— Start —
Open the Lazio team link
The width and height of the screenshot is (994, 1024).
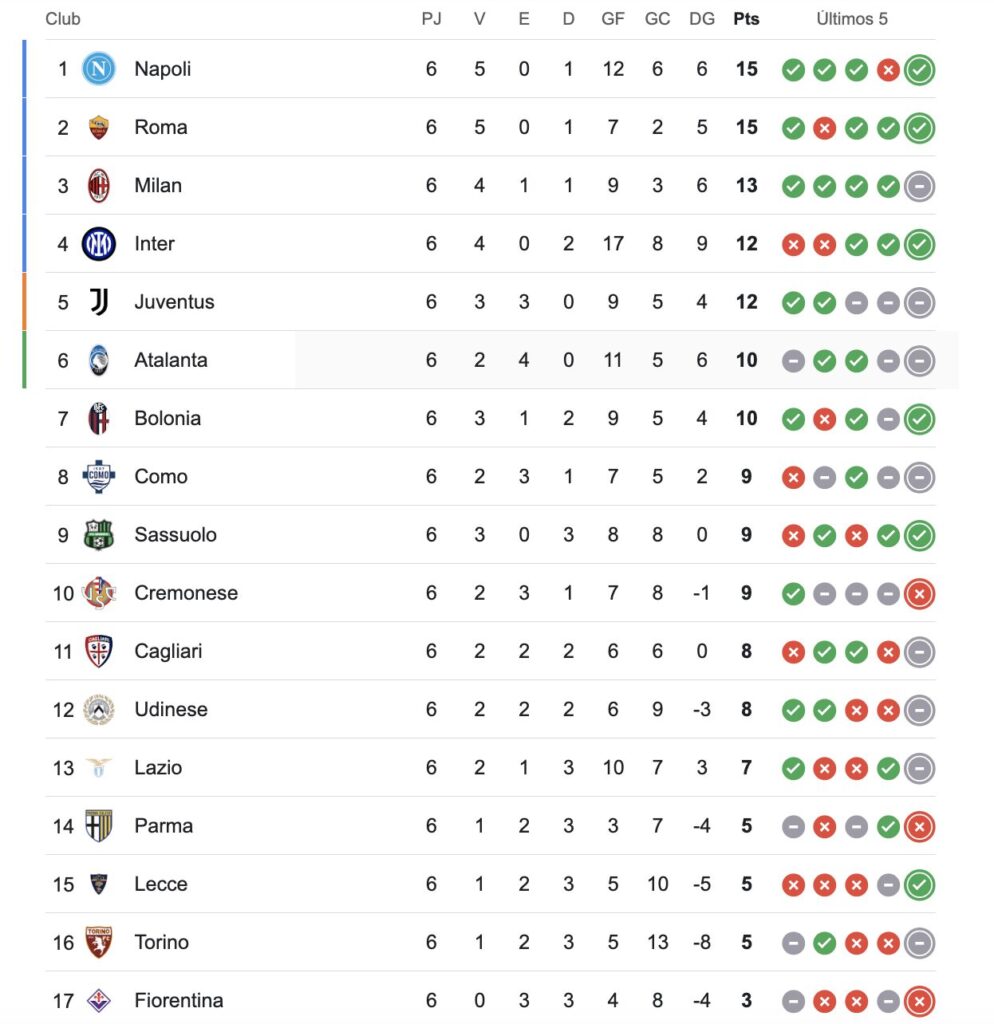158,767
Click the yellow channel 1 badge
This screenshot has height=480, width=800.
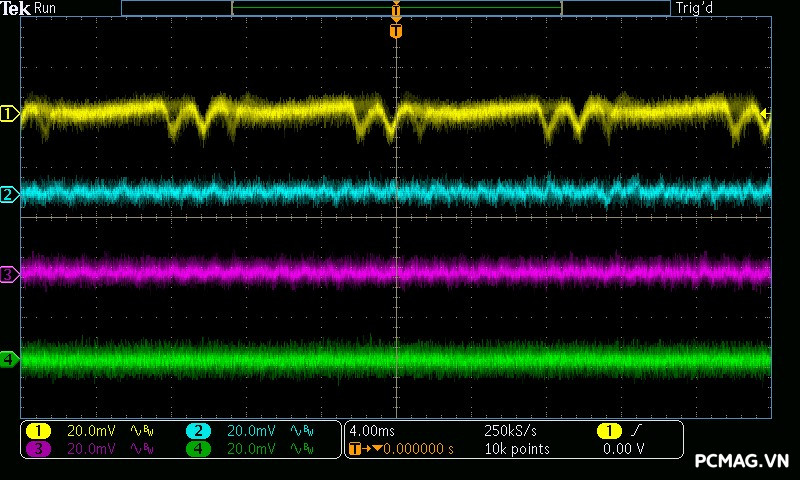(x=38, y=431)
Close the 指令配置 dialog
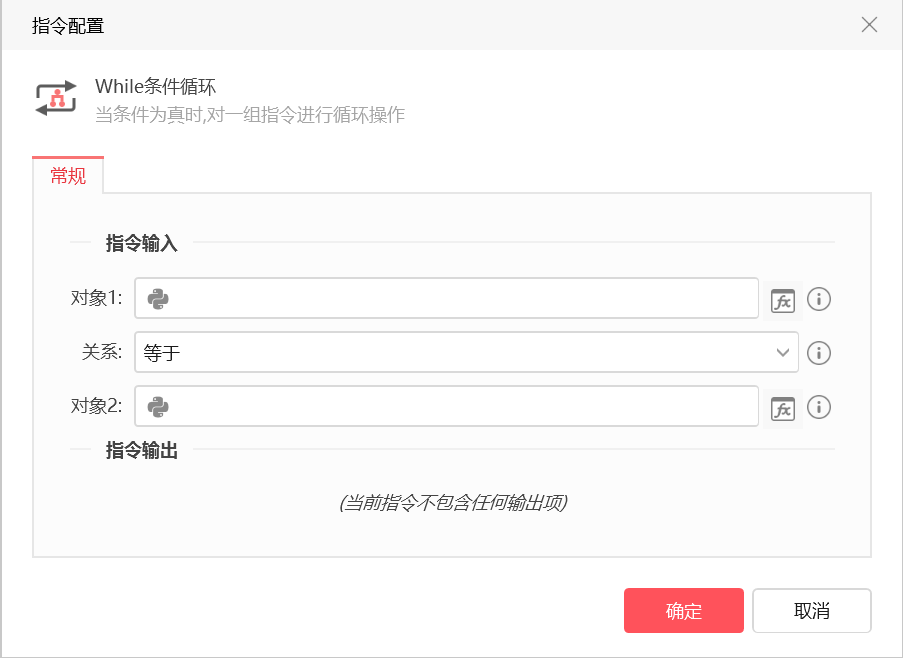Viewport: 903px width, 658px height. coord(869,25)
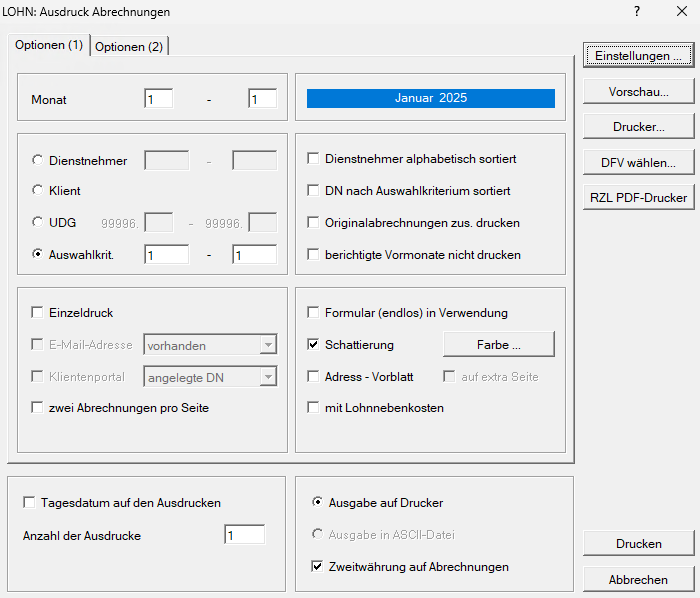Select the Dienstnehmer radio option
700x598 pixels.
pos(38,160)
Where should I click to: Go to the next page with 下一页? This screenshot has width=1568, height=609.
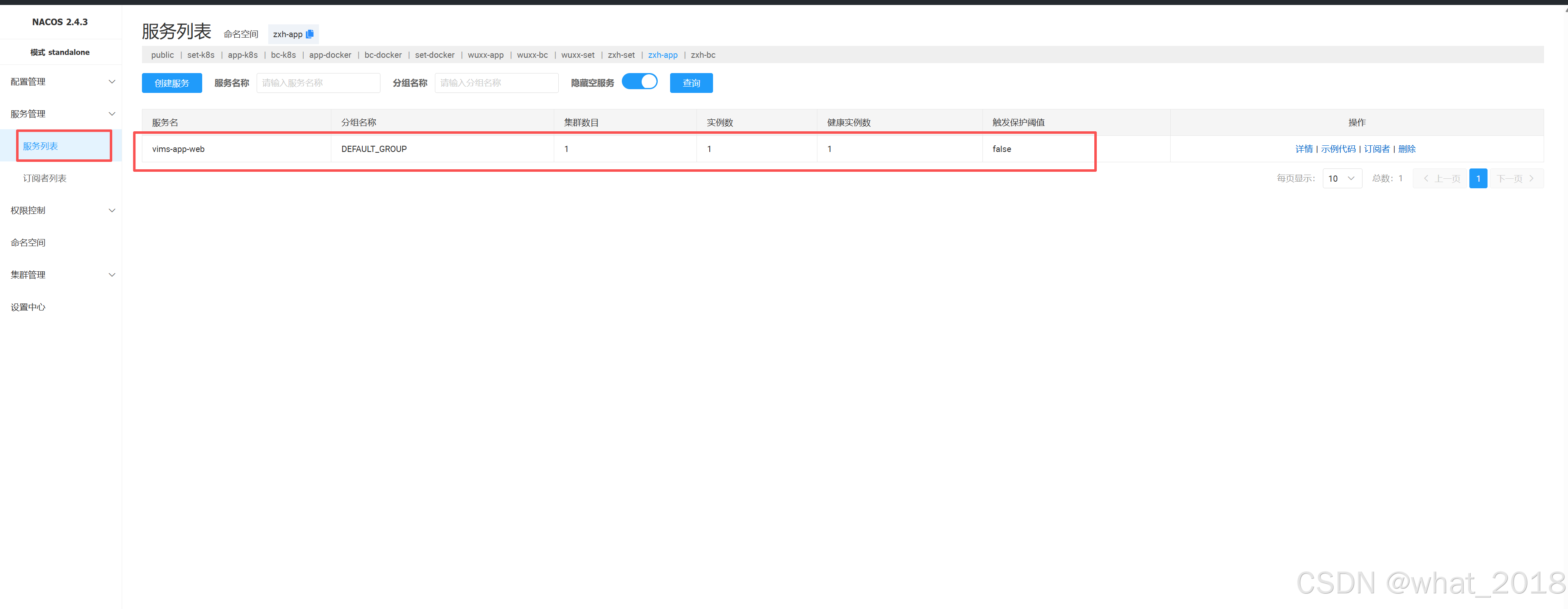(x=1515, y=178)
— End —
# [DIRECTION]
Rewrite these records as a numbered list with the blank lines dropped, and leave the pictures out of your answer.

# [RIGHT ANSWER]
1. Open the Lazio team link
2. The width and height of the screenshot is (994, 1024).
3. 158,767
4. Click the yellow channel 1 badge
5. This screenshot has height=480, width=800.
6. (x=38, y=431)
7. Close the 指令配置 dialog
8. Viewport: 903px width, 658px height. coord(869,25)
9. Select the Dienstnehmer radio option
10. 700x598 pixels.
11. pos(38,160)
12. Where should I click to: Go to the next page with 下一页? This screenshot has width=1568, height=609.
13. (x=1515, y=178)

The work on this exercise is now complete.